- »NSW ILGA Dubs Crown Resorts Unfit for Casino License
NSW ILGA Dubs Crown Resorts Unfit for Casino License
The New South Wales Independent Liquor and Gaming Authority (ILGA) issued a stark conclusion this week to wrap the inquiry into Crown Resorts. Attorneys told Commissioner Patricia Bergin that they believe Crown is unsuitable to hold a casino license.
Crown currently holds a casino license for its Crown Casino in Sydney as a part of the Barangaroo project and runs major casinos in Melbourne and Perth.
November 4 Arguments at Inquiry
The public hearings for the Crown Resorts inquiry spearheaded by the NSW ILGA began on January 21, 2020. They continued into February but experienced a massive setback due to the coronavirus pandemic-related shutdowns in March. Hearings eventually resumed in late July and ran fairly regularly through the beginning of November.
Commission Bergin oversaw all of the hearings.
On November 4, the final arguments signaled the end of the hearings, the last chances for Crown Resorts and NSW to plead their cases to Bergin before she writes her final report.
Inquiry Attorney Adam Bell for NSW reiterated some of the testimony provided this year, noting several conclusions:
- Corporate risk profile documents were deficient, neglecting to identify the real nature of risks association with VIP international businesses or of breaching gaming laws.
- Business pressure on VIP international was beyond the capacity to deliver.
- Business highly incentivized performance and the aggressive pursuit of profit.
- Crown Resorts board did not understand and learn the lessons of the past.
- Risk management strategies failed to consider Crown’s fundamental business principles.
- Directors who presided over that failure remain directors of Crown today.
- Mismanagement of legal advice related to China is symptomatic of a culture that didn’t prioritize risk and compliance.
- Dominance of CPH and James Packer compromised the independence of the Crown board.
Bell concluded that the China debacle regarding the arrest and imprisonment of Crown employees is, in and of itself, enough to conclude unsuitability.
November 5 Arguments
Focusing more on the Crown Resorts relationship with Melco Resorts, ala James Packer, Attorney Bell used this day of closing discussions to point a finger at Packer. He purported that “if Mr. Packer is characterized as a director of Crown Resorts in the period leading up to the Melco transaction, then there is a basis to attribute his knowledge of the share sale agreement to Crown Resorts.” He said that would breach regulatory agreements with NSW ILGA.
Bell went on to detail the influence of Packer on Crown decisions and protocols. And some of that influence resulted in hiding information from the rest of Crown’s shareholders.
Despite Packer leaving the board, he nevertheless dictated many business moves and communications protocols long after. He also maintained relationships that allowed special access to proprietary financial forecasts and information.
If Packer did not act in an official directorial capacity, he acted as a “shadow director,” Bell asserted. Commissioner Bergin even interjected that some of Packer’s actions went over and above that of an actual appointed director.

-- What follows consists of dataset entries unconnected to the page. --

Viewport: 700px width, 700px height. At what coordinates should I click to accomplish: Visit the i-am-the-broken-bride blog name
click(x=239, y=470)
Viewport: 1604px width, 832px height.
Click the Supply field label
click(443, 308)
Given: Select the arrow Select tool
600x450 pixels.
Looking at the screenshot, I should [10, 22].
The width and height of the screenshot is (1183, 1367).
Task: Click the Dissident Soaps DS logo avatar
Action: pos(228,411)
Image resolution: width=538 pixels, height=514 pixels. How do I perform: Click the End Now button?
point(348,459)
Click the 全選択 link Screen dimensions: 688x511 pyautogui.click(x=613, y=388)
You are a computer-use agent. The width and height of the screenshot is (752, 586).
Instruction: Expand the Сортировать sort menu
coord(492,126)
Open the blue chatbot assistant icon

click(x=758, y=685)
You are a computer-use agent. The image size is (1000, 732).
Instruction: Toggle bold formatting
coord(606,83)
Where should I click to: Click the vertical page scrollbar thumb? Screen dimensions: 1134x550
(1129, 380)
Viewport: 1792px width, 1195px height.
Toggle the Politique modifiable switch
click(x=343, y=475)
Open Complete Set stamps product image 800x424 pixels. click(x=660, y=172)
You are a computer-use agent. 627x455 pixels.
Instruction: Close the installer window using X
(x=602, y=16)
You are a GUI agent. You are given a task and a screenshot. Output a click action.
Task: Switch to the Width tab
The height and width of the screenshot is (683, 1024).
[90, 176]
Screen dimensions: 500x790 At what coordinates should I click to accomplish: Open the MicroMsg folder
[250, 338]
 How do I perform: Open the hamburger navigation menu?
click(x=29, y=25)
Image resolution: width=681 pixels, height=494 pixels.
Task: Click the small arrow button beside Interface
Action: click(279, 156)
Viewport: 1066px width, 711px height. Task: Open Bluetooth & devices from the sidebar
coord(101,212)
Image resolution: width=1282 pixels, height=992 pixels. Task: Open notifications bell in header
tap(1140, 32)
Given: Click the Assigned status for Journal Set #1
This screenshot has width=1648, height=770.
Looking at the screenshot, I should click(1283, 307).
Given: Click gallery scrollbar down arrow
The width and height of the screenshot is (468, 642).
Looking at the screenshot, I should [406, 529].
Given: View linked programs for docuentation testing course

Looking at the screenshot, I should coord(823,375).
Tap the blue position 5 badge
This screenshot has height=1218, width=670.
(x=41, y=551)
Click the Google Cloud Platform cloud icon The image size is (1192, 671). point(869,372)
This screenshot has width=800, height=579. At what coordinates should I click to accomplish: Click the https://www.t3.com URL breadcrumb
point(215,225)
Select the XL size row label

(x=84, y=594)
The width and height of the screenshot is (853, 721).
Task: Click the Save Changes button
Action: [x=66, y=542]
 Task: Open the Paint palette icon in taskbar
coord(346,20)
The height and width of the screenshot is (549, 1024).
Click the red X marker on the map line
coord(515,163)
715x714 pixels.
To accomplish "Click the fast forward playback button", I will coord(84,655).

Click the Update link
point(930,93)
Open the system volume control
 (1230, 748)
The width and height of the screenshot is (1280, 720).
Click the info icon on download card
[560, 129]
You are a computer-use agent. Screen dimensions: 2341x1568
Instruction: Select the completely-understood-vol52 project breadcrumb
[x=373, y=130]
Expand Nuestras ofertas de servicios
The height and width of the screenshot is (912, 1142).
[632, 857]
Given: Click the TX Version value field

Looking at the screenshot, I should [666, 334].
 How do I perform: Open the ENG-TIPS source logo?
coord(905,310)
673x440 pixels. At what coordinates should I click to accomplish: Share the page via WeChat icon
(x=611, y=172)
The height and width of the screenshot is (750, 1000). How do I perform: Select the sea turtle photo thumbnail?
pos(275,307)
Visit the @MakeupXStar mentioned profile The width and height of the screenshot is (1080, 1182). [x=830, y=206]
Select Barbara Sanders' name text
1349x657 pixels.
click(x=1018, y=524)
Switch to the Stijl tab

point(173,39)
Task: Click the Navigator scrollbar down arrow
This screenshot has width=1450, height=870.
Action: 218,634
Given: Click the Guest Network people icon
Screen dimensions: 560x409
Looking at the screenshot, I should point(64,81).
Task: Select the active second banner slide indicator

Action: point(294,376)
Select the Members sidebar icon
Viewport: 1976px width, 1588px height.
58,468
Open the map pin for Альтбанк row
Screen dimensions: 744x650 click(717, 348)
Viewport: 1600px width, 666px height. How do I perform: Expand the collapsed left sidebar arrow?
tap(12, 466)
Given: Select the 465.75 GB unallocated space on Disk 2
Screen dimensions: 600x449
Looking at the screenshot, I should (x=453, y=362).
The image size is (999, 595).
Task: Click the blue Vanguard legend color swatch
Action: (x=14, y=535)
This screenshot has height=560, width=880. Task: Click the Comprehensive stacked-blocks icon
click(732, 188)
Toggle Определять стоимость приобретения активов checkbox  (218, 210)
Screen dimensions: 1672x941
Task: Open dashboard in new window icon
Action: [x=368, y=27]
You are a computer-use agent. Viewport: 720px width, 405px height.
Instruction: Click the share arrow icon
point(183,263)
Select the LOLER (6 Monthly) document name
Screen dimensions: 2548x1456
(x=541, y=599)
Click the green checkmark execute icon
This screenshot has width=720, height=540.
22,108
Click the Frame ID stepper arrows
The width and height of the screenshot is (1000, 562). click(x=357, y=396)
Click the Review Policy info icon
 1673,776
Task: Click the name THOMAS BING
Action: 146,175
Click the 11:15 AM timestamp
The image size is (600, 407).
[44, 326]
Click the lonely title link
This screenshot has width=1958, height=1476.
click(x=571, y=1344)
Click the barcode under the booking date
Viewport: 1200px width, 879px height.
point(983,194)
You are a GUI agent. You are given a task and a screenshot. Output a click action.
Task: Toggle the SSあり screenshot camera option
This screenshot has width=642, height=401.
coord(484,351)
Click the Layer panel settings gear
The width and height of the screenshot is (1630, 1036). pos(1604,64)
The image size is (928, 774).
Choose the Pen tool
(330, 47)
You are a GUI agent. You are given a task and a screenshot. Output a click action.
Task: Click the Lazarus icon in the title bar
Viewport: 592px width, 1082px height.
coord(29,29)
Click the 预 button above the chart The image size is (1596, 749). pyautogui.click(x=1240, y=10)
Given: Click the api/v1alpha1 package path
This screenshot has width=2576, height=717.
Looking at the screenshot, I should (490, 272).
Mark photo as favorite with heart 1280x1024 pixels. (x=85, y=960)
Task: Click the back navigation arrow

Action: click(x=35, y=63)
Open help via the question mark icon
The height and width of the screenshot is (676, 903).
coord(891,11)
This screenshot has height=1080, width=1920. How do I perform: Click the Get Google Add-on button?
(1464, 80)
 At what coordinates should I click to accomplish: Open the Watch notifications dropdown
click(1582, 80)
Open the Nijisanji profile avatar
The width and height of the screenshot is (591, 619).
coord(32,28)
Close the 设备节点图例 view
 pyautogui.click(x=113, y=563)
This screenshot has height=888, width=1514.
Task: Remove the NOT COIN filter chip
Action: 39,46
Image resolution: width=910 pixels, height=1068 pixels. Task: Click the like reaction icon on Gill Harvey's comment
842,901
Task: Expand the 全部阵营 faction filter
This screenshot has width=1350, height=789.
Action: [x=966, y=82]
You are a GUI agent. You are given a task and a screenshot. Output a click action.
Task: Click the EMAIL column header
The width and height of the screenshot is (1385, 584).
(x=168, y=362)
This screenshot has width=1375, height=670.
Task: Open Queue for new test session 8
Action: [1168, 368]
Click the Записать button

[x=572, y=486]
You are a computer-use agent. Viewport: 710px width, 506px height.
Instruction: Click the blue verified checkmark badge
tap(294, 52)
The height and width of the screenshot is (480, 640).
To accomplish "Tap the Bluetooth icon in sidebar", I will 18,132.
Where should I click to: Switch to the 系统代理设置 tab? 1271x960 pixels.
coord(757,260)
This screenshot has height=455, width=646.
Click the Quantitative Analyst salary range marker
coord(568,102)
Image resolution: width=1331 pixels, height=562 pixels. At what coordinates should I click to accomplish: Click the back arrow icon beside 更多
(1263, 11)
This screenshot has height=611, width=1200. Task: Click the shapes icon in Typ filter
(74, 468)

Ultimately, all of this contributes to the unsuitability of Crown to keep its casino license.
November 6 Final Arguments
NSW Inquiry Attorney Scott Aspinall produced a laundry list of reasons that Crown Resorts is unsuitable for a casino license.
Aspinall specifically referred to the Crown partnership with City of Dreams in Macau, one that officially ended in 2017. Attorneys made the case throughout the inquiry that Crown’s careless participation in that project amounted to being a conduit for money laundering.
Further, the City of Dreams terminated the mutual arrangement, not Crown. Aspinall submitted that Crown entered an “obviously risk arrangement” with City of Dreams and continued it for years. “It speaks of a culture of reckless indifference to what would appear to be an obvious risk that it would be used for the purpose of laundering cash.”
Aspinall concluded that an “appropriately managed casino” would not have even considered such an agreement. He said that Crown executives now – during the course of the Inquiry – admitting to mistakes and the need to be more careful is insufficient in the suitability argument.
Conclusions for Bergin to Consider
The NSW Inquiry attorneys suggested several potential courses of action.
- Regulatory action of some sort against Packer and Crown
- Possible temporary or possibly permanent revocation of the Crown casino license
- Forcing Packer to sell his remaining Crown stake and/or refuse to allow his role as registered associate to continue
- Find Packer and Crown in violation of Casino Control Act 1992
At this point, Crown maintains its license to open its Barangaroo casino in Sydney before the end of 2020. Should Crown open its property before Bergin remits her final report, Crown risks a revocation of the license after business is already underway.
NSW ILGA expects to receive Bergin’s final report by February 2021.
Meanwhile, however, NSW Premier Gladys Berejiklian plans to seek “urgent and immediate” advice on the matter to decide what to do about the Crown Sydney license without delay.